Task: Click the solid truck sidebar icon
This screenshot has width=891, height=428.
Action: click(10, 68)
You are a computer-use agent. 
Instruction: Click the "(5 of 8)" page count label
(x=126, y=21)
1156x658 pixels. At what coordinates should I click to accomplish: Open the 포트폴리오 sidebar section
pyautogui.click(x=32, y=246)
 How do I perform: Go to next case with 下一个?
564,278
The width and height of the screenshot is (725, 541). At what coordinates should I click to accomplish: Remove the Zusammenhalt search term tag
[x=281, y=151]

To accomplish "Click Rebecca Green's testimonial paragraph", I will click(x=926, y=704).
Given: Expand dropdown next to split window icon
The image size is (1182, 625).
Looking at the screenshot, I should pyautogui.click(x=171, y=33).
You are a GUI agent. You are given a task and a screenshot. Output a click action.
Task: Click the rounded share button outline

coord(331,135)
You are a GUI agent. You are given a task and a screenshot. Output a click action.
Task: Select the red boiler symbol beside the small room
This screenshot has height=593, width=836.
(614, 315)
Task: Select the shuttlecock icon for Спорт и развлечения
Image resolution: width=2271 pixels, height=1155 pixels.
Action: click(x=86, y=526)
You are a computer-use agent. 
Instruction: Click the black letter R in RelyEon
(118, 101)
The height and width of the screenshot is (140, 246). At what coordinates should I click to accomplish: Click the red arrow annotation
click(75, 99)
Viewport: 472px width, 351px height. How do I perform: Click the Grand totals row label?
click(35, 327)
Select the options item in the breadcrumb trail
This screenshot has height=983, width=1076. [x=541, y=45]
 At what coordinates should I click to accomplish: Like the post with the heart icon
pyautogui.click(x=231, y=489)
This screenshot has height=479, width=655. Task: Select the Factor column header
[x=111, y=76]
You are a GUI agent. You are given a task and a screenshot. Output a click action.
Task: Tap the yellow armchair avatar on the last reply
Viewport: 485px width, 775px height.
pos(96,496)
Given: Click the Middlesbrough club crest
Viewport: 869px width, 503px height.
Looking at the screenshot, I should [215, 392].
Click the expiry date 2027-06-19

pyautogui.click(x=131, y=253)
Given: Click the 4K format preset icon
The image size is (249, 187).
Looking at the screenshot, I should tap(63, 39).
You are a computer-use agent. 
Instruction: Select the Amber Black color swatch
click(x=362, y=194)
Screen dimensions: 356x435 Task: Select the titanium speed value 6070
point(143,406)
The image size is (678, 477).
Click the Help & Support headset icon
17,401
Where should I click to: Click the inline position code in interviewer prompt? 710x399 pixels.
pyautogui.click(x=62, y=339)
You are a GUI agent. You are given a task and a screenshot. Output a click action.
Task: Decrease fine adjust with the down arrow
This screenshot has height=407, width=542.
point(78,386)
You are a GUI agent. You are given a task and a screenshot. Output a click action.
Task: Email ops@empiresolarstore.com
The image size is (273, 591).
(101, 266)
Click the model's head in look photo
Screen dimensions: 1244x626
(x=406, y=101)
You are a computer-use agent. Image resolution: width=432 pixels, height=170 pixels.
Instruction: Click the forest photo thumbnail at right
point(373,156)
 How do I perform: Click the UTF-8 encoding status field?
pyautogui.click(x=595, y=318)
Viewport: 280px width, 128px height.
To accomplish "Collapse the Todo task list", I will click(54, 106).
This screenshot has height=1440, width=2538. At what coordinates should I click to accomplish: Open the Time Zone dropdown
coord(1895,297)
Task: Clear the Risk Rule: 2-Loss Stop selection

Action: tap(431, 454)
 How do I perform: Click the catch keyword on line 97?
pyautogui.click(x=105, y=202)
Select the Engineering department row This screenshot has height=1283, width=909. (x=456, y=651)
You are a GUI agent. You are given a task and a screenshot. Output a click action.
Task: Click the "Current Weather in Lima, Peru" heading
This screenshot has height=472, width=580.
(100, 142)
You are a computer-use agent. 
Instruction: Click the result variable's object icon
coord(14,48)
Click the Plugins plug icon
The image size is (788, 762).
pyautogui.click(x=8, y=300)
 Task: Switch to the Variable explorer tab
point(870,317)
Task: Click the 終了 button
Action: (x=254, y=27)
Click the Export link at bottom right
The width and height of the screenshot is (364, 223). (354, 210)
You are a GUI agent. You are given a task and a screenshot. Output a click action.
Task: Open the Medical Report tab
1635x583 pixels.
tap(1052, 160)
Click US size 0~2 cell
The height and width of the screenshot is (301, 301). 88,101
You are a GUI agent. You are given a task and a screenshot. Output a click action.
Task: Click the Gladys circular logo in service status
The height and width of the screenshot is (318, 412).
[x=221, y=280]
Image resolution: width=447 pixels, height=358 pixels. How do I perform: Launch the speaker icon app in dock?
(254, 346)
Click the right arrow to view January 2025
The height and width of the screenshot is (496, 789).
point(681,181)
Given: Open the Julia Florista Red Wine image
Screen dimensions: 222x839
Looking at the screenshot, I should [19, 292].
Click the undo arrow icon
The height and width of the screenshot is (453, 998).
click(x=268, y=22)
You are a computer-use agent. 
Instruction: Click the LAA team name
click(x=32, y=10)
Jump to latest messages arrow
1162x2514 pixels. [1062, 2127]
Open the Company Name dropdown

Aim of the task: The answer is the number of lines in the preceding material that hold "will"; write that number and nothing else.

Output of the task: 2